As the use of open systems grows, the complexity of managing hundreds or thousands of servers becomes an increasingly difficult task. In addition, a demand for increased availability of the applications running on the servers presents a challenge. Many information technology (IT) managers are working to move from large numbers of small open systems, many running well below their capacities, to a much smaller number of large-scale enterprise servers running at or near their capacities. This trend in the IT industry is called “server consolidation.”
One early answer to the demand for increased application availability was to provide one-to-one backups for each server running a critical application. When the critical application failed at the primary server, the application was “failed over” (restarted) on the backup server. However, this solution was very expensive and wasted resources, as the backup servers sat idle. Furthermore, the solution could not handle cascading failure of both the primary and backup servers.
Another possible solution is “N+1 clustering,” where one enterprise-class server provides redundancy for multiple active servers. N+1 clustering reduces the cost of redundancy for a given set of applications and simplifies the choice of a server for failover, as an application running on a failed server is moved to the one backup server.
However, N+1 clustering is not a complete answer to the need for increased application availability, particularly in a true server consolidation environment. Enterprises require the ability to withstand multiple cascading failures, as well as the ability to take some servers offline for maintenance while maintaining adequate redundancy in the server cluster. Typical cluster management applications provide only limited flexibility in choosing the proper hosts for potentially tens or hundreds of application groups. Examples of commercially available cluster management applications include VERITAS® Global Cluster Manager™, VERITAS® Cluster Server, Hewlett-Packard® MC/Service Guard, and Microsoft® Cluster Server (MSCS).

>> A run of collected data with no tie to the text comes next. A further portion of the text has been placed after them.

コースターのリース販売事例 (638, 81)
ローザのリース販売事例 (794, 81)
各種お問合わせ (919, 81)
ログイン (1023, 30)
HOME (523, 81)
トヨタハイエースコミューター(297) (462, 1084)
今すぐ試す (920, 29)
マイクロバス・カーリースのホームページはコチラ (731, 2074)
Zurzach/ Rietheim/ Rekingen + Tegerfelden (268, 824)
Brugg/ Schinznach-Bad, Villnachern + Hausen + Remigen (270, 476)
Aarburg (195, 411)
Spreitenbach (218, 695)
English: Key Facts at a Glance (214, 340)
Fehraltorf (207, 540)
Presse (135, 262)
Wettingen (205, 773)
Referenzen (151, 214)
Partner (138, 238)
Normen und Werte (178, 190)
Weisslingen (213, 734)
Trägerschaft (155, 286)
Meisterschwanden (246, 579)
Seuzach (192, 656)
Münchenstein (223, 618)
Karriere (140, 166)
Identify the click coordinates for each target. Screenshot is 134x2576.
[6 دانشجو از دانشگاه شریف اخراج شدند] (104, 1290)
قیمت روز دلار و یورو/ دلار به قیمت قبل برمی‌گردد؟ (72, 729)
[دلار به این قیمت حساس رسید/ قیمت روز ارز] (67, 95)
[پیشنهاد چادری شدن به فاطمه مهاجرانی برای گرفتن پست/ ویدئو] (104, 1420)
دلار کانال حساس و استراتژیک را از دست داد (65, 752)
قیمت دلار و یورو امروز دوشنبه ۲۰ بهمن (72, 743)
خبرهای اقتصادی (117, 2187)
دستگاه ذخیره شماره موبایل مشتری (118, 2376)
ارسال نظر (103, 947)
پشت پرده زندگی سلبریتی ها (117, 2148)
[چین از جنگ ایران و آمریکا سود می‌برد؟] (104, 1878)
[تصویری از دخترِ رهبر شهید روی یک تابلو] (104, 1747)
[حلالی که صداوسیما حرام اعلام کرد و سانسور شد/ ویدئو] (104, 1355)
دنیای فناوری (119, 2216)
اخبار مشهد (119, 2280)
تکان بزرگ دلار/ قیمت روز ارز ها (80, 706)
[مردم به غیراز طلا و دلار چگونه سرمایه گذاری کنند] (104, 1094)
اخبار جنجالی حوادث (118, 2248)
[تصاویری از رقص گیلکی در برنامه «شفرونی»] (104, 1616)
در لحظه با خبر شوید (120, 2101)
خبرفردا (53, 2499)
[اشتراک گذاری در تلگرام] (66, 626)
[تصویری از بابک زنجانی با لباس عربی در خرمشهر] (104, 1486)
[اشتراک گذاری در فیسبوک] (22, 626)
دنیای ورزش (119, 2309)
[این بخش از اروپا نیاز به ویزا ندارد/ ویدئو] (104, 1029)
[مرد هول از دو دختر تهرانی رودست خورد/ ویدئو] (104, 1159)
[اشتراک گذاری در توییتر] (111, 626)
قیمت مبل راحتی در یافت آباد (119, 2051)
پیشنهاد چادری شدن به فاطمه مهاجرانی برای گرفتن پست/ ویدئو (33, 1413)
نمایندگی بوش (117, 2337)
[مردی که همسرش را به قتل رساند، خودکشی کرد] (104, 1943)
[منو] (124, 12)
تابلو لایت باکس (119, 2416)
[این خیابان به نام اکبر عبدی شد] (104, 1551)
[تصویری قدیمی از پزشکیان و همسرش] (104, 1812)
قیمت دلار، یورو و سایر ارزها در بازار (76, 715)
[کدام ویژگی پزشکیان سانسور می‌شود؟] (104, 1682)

N-to-N clustering refers to multiple application groups running on multiple servers, with each application group being capable of failing over to different servers in the cluster. For example, a four-node cluster of servers could support three critical database instances. Upon failure of any of the four nodes, each of the three instances can run on a respective server of the three remaining servers, without overloading one of the three remaining servers. N-to-N clustering expands the concept of N+1 clustering from a “backup system” to a requirement for “backup capacity” within the servers forming the cluster.
What is needed is a business continuity policy that enables critical enterprise applications to survive multiple failures by determining suitable systems for starting applications initially, redistributing applications when systems reach an overloaded condition, and restarting failed applications.